** REQUIRED ACTION **
Nothing but a verbatim copy of the data, minus the images, should be returned.

***** RECORDS SHOWN *****

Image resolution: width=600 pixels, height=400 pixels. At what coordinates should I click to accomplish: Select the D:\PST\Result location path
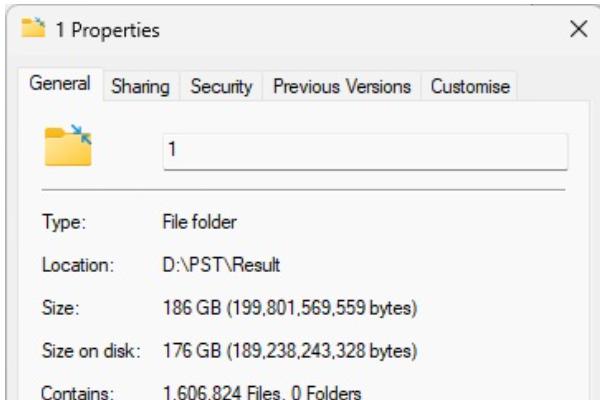[221, 266]
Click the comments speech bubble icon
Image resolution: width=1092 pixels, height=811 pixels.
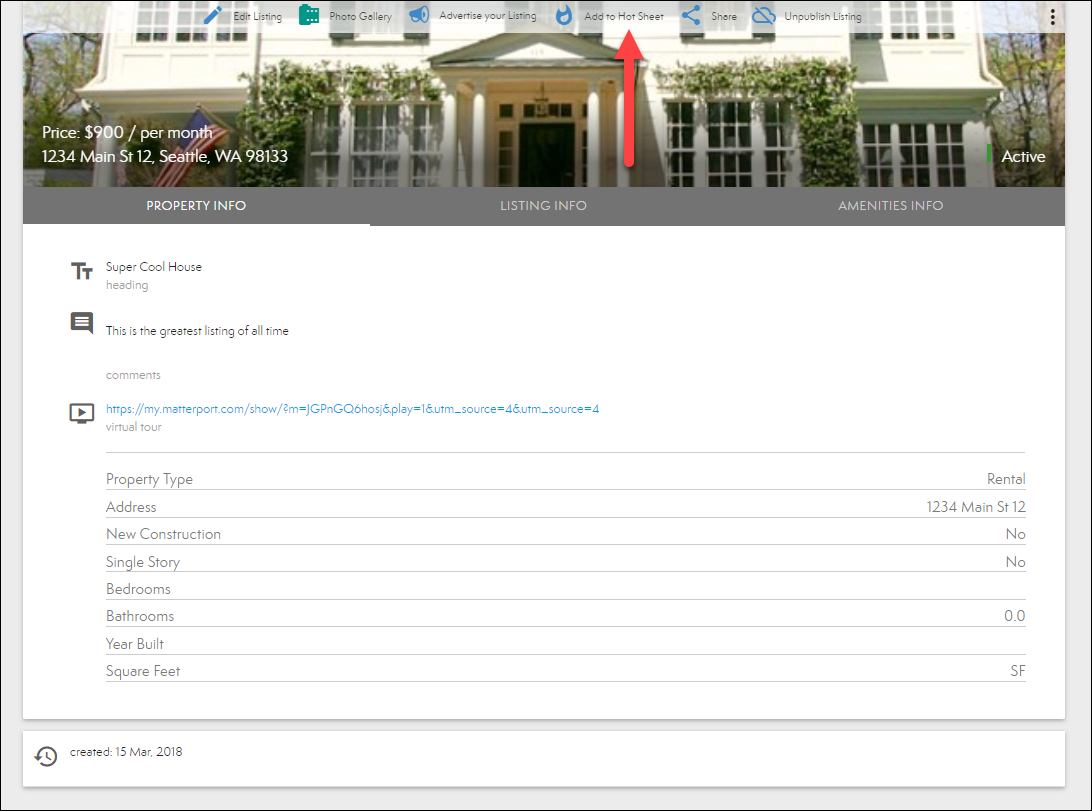tap(82, 323)
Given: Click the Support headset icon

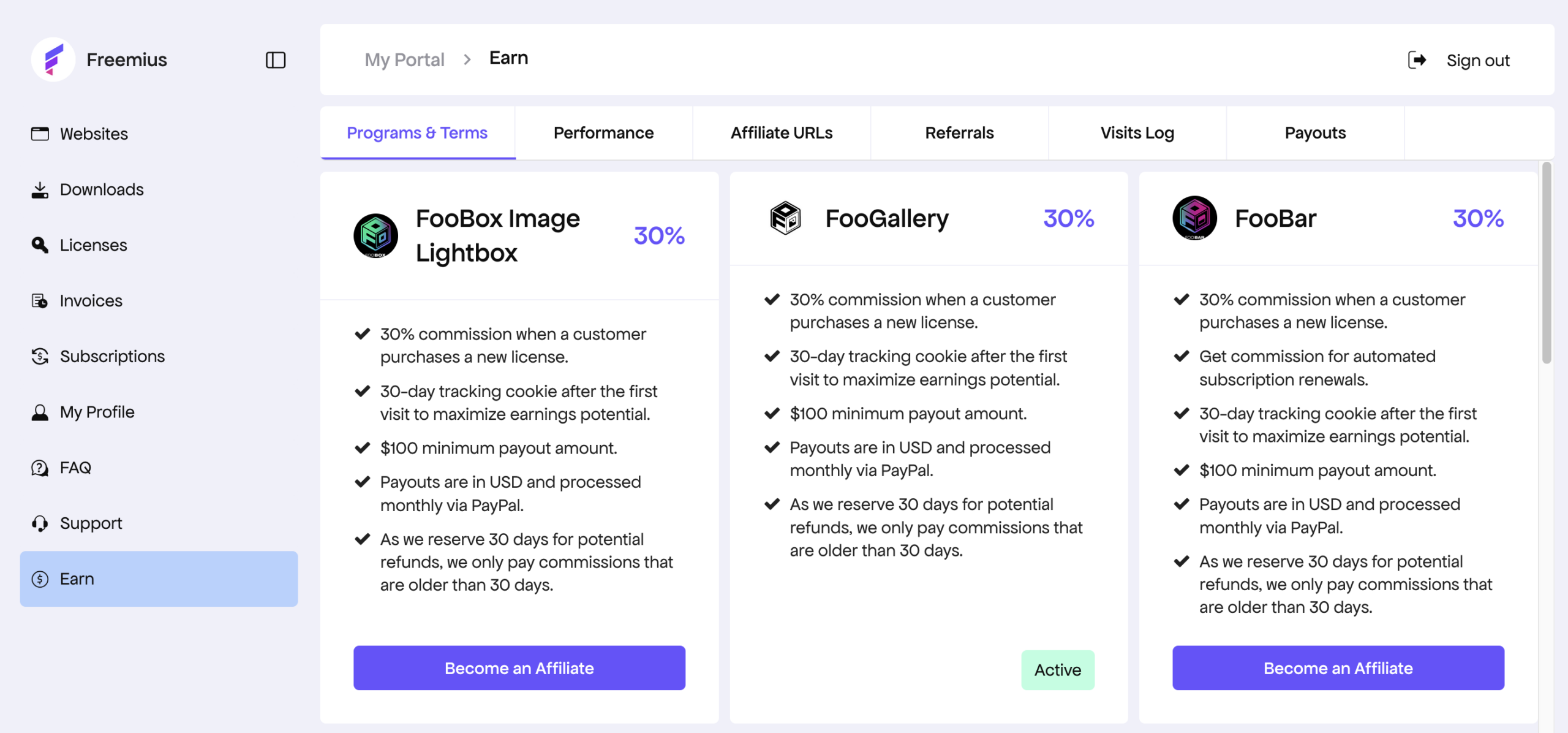Looking at the screenshot, I should coord(40,523).
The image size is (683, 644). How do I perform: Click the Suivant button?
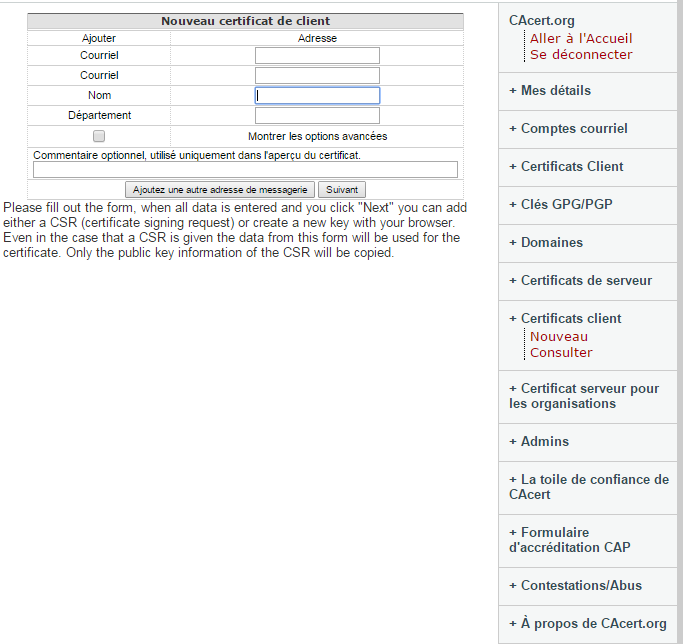[342, 189]
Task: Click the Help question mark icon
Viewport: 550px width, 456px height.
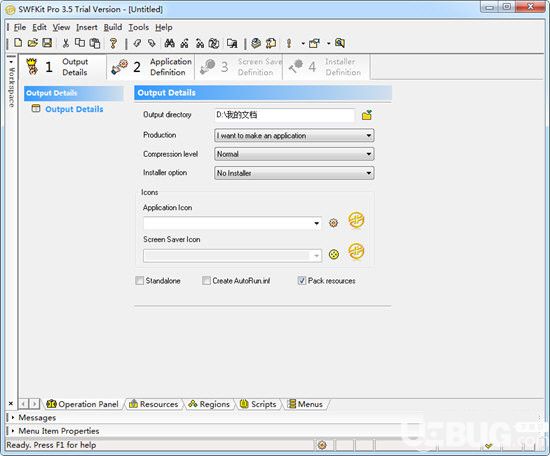Action: [x=113, y=43]
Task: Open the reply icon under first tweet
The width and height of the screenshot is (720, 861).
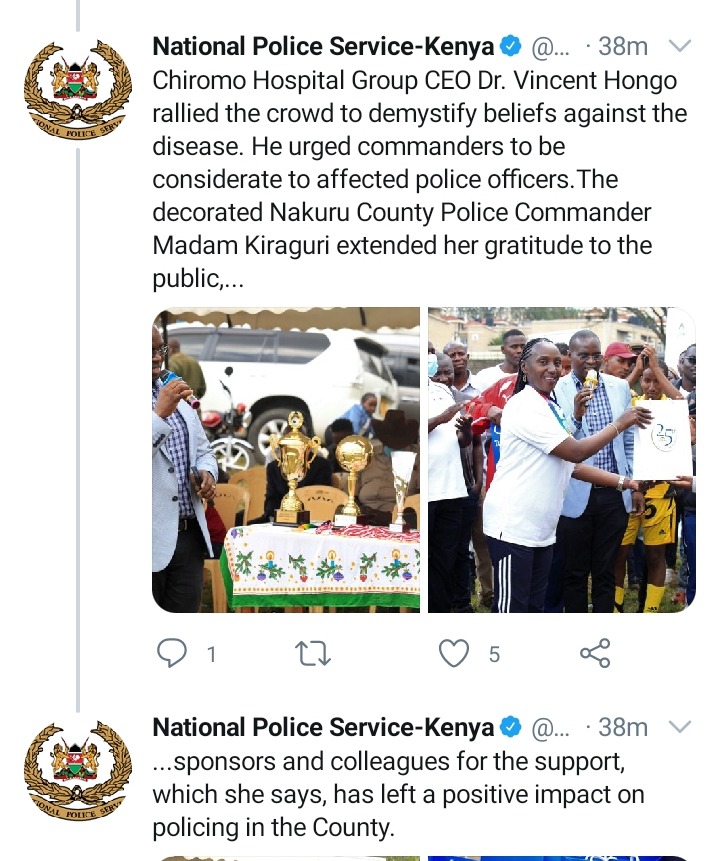Action: 172,653
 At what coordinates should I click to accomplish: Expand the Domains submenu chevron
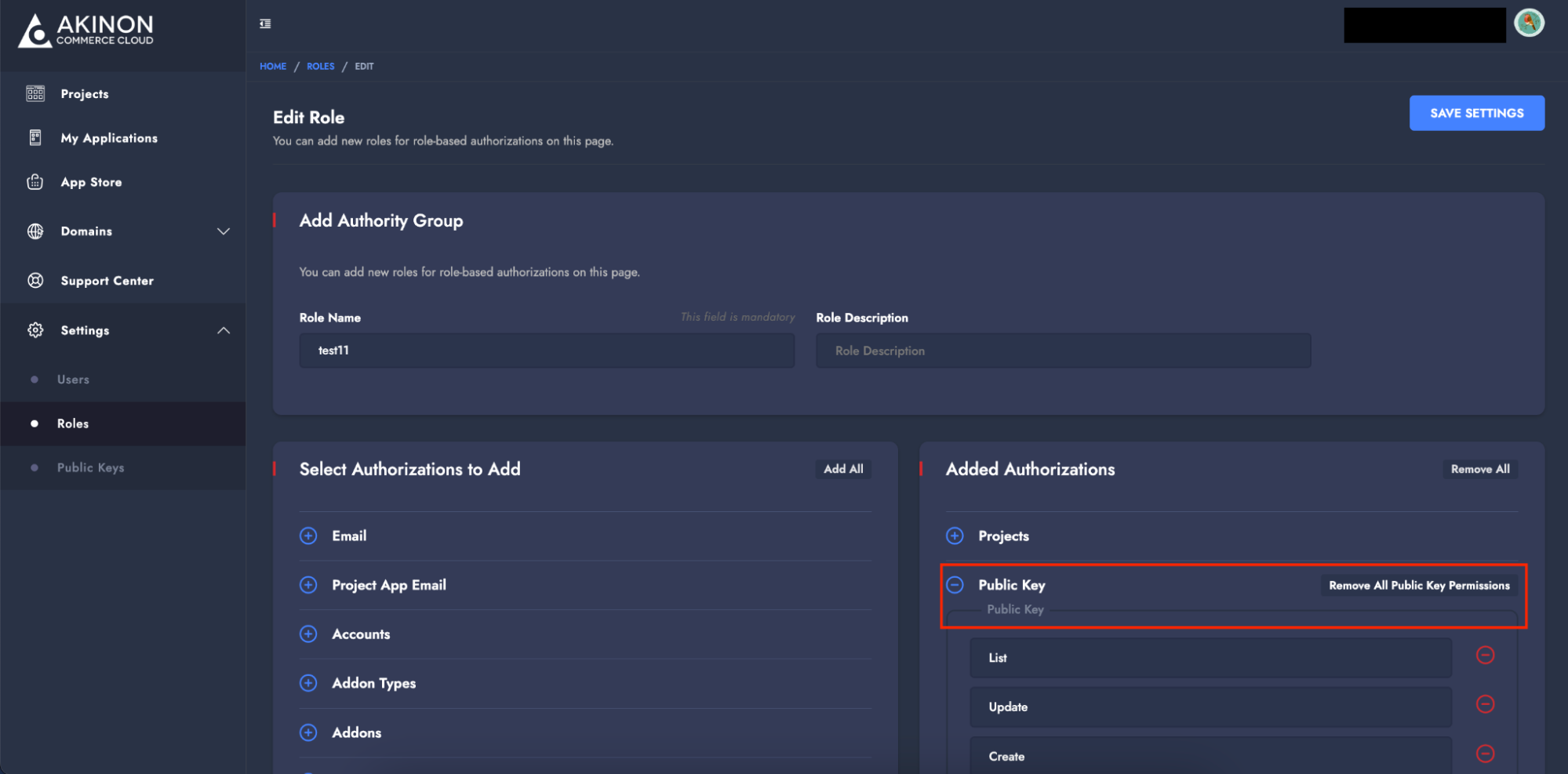click(224, 231)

*****

** ANSWER SECTION **
Image resolution: width=600 pixels, height=400 pixels. At what coordinates should I click to accomplish: Select the D:\PST\Result location path
[221, 266]
Click the comments speech bubble icon
Image resolution: width=1092 pixels, height=811 pixels.
tap(82, 323)
Given: Click the Support headset icon

Looking at the screenshot, I should coord(40,523).
The image size is (683, 644). How do I perform: Click the Suivant button?
[342, 189]
Task: Click the Help question mark icon
Viewport: 550px width, 456px height.
Action: [x=113, y=43]
Task: Open the reply icon under first tweet
The width and height of the screenshot is (720, 861).
Action: 172,653
 At what coordinates should I click to accomplish: Expand the Domains submenu chevron
click(224, 231)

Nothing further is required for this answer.